§ **Exercise input**
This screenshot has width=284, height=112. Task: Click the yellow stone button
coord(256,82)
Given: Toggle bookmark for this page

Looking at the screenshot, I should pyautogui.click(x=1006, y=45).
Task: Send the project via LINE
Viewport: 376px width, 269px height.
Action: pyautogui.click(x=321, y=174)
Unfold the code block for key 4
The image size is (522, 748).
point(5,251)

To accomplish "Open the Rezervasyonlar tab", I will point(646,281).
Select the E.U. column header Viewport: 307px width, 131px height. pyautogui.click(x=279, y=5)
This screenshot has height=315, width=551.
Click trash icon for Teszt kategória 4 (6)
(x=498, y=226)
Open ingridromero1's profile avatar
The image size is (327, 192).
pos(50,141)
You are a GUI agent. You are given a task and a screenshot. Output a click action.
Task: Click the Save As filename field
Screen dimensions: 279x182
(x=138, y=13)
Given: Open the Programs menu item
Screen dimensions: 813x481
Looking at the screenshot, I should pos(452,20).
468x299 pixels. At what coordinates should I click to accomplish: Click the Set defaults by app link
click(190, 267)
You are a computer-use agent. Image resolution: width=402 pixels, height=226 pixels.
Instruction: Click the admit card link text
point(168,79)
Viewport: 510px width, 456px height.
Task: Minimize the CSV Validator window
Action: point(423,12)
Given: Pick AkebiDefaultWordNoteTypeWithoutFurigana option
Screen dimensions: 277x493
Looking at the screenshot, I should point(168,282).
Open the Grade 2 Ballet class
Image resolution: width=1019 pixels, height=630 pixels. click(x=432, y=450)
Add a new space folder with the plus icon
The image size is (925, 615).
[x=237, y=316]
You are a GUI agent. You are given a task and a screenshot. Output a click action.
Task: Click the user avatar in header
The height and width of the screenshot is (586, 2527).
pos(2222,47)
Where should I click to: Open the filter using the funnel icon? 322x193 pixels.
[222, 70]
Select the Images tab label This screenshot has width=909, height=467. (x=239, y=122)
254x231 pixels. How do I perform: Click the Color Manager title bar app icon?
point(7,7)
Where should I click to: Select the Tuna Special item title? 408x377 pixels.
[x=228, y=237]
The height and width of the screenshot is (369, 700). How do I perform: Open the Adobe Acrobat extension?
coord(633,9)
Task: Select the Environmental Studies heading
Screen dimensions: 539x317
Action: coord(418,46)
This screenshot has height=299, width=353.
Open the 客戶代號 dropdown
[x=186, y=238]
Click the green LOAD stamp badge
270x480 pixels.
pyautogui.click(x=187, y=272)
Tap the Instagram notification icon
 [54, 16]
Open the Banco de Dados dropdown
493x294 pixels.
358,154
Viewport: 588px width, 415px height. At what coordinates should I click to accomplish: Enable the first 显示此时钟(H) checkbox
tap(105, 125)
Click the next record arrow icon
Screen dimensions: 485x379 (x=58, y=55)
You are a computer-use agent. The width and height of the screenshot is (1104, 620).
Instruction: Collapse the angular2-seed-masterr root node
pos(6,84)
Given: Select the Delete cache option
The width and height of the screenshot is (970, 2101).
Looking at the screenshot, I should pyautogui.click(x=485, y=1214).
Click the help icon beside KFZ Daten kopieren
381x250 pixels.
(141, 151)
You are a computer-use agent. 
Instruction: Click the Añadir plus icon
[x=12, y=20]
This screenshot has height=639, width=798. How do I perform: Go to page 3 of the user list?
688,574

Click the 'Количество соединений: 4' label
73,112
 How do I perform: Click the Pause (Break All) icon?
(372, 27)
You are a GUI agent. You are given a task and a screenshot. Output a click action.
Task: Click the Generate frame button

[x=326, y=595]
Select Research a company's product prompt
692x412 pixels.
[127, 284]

§ **What is being asked**
From the records above, quote only the lines running from the line with "Screen dimensions: 539x317" to the line with "Given: Select the Delete cache option", both lines included.

§ **Written reply**
Screen dimensions: 539x317
Action: coord(418,46)
This screenshot has height=299, width=353.
Open the 客戶代號 dropdown
[x=186, y=238]
Click the green LOAD stamp badge
270x480 pixels.
pyautogui.click(x=187, y=272)
Tap the Instagram notification icon
 [54, 16]
Open the Banco de Dados dropdown
493x294 pixels.
358,154
Viewport: 588px width, 415px height. At what coordinates should I click to accomplish: Enable the first 显示此时钟(H) checkbox
tap(105, 125)
Click the next record arrow icon
Screen dimensions: 485x379 (x=58, y=55)
You are a computer-use agent. The width and height of the screenshot is (1104, 620).
Instruction: Collapse the angular2-seed-masterr root node
pos(6,84)
Given: Select the Delete cache option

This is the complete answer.